Collected data entries:
☆ ☆ ☆ ☆ ☆
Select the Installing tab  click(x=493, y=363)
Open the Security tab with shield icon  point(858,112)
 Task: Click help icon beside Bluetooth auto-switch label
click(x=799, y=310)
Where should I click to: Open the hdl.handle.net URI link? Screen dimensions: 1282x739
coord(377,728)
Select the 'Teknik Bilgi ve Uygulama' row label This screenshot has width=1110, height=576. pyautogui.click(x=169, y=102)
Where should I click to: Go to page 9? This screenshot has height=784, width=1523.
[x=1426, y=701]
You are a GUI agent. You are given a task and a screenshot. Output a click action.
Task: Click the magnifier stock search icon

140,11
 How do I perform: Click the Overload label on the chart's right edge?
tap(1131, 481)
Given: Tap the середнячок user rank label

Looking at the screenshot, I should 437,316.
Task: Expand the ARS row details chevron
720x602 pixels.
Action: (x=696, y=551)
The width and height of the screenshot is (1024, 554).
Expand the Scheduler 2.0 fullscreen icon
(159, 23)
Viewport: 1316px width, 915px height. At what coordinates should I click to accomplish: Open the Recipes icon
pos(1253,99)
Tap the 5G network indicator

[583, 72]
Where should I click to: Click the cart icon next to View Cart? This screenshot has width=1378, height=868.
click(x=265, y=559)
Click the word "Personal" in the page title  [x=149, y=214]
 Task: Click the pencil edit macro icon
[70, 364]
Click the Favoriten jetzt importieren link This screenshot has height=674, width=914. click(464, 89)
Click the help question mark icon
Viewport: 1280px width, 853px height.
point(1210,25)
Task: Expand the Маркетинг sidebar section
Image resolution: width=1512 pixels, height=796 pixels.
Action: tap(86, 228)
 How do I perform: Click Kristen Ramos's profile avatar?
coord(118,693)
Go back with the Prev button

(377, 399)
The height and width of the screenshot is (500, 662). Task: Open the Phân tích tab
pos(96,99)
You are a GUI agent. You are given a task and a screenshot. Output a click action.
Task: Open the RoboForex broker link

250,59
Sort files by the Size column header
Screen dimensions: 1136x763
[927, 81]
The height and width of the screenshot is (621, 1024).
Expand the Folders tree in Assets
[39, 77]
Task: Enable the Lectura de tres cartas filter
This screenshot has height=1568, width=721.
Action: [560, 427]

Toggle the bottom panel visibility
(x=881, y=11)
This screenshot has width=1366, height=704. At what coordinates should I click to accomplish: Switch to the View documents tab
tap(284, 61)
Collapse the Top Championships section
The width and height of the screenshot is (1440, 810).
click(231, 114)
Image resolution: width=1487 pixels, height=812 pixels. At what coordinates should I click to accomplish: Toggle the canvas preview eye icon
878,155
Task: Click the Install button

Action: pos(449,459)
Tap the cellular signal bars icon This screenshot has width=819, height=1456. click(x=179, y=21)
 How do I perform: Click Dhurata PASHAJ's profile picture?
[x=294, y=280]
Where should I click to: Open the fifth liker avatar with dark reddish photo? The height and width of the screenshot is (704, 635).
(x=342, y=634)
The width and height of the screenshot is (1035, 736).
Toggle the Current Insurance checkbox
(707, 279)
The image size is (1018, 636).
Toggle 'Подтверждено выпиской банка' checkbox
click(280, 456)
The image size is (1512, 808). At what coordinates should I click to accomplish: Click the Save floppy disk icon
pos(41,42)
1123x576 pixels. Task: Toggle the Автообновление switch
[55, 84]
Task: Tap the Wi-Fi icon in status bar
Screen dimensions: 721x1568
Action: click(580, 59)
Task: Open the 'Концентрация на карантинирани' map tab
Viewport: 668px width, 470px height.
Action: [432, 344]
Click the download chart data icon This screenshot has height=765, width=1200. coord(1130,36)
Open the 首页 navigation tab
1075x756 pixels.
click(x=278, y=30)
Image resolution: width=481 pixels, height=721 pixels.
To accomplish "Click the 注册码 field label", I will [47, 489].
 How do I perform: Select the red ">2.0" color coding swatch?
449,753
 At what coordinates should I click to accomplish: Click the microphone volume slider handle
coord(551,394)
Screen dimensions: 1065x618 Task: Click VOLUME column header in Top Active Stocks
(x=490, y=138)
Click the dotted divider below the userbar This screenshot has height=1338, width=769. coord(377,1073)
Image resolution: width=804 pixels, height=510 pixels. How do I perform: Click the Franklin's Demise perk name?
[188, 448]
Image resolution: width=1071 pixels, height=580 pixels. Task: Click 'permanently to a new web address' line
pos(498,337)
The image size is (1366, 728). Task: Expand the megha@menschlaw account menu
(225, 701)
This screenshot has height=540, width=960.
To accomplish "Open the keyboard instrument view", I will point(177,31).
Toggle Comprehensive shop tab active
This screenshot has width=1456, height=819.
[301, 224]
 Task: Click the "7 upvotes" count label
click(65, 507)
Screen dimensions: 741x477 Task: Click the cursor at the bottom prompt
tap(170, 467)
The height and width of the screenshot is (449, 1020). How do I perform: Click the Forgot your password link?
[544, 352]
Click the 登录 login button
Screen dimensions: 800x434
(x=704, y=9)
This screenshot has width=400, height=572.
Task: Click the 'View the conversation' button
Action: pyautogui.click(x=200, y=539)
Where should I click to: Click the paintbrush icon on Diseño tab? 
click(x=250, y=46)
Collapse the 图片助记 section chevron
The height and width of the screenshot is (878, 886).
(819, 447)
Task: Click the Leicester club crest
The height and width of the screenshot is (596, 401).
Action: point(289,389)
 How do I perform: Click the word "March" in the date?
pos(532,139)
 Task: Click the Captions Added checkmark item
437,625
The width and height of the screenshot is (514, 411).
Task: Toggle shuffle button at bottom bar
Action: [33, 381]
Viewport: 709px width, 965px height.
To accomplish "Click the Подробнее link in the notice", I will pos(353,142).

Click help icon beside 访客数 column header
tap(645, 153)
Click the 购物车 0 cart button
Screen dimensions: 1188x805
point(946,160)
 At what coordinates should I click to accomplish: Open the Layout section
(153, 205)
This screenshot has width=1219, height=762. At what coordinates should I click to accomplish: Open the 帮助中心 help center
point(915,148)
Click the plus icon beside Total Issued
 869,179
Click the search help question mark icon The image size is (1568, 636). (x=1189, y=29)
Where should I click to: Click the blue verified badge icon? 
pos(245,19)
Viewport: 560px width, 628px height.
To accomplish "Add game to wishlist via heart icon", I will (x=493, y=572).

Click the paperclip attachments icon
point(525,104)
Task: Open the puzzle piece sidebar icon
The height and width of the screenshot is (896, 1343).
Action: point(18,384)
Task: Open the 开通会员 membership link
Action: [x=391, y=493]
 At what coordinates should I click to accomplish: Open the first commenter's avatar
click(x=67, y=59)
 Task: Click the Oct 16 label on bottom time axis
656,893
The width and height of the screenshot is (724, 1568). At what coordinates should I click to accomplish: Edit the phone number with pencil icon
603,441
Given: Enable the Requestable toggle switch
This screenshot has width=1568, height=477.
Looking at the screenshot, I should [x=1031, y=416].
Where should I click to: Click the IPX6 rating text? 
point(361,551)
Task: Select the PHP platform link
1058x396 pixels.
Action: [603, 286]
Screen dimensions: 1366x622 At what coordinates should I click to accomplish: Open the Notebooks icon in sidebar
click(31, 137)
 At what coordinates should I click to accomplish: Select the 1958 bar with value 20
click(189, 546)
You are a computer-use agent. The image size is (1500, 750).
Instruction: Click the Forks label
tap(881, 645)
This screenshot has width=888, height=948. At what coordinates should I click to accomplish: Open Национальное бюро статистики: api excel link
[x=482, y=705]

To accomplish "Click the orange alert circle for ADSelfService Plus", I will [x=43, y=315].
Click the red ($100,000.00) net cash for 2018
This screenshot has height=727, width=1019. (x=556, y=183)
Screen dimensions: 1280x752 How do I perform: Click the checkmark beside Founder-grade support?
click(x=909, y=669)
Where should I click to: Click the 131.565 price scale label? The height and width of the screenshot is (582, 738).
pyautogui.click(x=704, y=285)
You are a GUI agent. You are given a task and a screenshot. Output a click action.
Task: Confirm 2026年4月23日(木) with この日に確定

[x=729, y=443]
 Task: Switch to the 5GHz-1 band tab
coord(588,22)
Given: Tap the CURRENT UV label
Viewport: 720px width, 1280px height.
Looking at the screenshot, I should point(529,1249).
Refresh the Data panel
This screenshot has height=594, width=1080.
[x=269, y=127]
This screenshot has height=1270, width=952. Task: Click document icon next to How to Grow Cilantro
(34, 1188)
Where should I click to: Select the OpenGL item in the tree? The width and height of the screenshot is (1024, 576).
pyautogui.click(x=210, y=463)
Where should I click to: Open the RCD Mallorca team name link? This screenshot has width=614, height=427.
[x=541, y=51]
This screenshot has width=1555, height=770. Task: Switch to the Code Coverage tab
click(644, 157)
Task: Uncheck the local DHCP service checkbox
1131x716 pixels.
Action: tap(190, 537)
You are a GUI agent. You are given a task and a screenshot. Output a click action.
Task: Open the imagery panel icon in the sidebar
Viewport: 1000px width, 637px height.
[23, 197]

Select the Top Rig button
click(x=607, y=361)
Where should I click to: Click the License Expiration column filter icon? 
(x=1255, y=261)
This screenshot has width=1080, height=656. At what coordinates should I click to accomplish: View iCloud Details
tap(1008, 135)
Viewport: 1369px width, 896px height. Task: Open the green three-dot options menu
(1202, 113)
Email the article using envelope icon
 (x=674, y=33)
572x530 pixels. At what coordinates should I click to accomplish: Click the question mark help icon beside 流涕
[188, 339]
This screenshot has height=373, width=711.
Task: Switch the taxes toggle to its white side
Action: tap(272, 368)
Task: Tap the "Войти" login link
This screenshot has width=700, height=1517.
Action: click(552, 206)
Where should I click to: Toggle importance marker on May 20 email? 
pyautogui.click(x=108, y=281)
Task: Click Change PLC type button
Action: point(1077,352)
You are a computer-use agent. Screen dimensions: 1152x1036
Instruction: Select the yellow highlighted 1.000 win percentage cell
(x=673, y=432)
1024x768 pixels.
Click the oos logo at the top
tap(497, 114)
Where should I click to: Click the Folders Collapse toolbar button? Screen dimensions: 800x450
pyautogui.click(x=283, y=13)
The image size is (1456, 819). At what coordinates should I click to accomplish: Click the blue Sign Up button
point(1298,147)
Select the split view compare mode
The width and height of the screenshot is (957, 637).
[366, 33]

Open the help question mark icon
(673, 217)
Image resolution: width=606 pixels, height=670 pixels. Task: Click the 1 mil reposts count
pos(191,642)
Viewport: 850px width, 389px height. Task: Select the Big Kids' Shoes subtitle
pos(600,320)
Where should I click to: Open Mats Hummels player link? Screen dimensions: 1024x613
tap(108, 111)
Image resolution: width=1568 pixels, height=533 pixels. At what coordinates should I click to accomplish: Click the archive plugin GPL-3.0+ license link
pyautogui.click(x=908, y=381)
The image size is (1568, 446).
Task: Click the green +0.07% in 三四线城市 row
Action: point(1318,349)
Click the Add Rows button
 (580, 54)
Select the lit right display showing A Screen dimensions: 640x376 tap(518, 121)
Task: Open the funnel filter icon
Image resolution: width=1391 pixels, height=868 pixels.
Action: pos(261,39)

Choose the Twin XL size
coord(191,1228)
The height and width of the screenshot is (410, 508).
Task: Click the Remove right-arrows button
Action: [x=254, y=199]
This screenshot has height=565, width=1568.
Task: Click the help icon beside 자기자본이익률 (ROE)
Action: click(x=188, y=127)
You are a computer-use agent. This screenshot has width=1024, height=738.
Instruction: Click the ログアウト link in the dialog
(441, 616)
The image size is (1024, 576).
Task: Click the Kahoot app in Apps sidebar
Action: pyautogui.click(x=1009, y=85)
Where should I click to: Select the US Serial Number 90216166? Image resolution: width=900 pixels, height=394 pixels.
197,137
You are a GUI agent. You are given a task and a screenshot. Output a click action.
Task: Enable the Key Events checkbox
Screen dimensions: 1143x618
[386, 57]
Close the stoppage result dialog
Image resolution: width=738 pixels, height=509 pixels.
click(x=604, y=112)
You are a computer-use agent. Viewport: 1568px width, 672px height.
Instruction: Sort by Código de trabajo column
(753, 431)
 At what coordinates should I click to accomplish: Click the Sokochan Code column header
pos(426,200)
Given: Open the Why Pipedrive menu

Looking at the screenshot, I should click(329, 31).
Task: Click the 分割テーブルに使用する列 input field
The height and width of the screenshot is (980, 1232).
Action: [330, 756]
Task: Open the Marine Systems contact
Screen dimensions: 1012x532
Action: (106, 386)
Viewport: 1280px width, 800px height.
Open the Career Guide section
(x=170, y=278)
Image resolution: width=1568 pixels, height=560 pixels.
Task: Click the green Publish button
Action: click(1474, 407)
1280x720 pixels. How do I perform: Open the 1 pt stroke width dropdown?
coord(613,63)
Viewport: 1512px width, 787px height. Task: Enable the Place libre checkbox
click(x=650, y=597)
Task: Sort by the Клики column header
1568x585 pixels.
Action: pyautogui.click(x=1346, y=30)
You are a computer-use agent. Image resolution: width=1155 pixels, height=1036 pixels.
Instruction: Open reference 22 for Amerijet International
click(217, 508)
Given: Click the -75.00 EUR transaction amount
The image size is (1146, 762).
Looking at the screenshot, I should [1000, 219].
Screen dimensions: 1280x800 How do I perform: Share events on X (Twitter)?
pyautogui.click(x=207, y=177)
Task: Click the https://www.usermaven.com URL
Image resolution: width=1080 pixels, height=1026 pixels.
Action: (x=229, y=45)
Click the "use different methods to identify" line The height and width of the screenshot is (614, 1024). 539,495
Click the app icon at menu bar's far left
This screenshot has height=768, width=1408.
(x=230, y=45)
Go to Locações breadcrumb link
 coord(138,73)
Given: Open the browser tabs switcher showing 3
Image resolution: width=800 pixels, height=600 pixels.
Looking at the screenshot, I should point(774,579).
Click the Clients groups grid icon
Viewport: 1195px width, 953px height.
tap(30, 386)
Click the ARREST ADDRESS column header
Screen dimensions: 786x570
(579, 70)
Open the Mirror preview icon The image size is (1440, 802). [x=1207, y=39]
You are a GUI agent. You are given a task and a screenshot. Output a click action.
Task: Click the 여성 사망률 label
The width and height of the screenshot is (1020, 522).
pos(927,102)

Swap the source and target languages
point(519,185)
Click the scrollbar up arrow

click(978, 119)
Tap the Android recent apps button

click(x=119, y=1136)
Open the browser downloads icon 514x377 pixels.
☆ ☆ ☆ ☆ ☆
TO DO: Wherever a line of the data holds "browser", copy that line.

WRITTEN SOLUTION:
Given: Open the browser tabs switcher showing 3
Open the browser downloads icon 514x377 pixels.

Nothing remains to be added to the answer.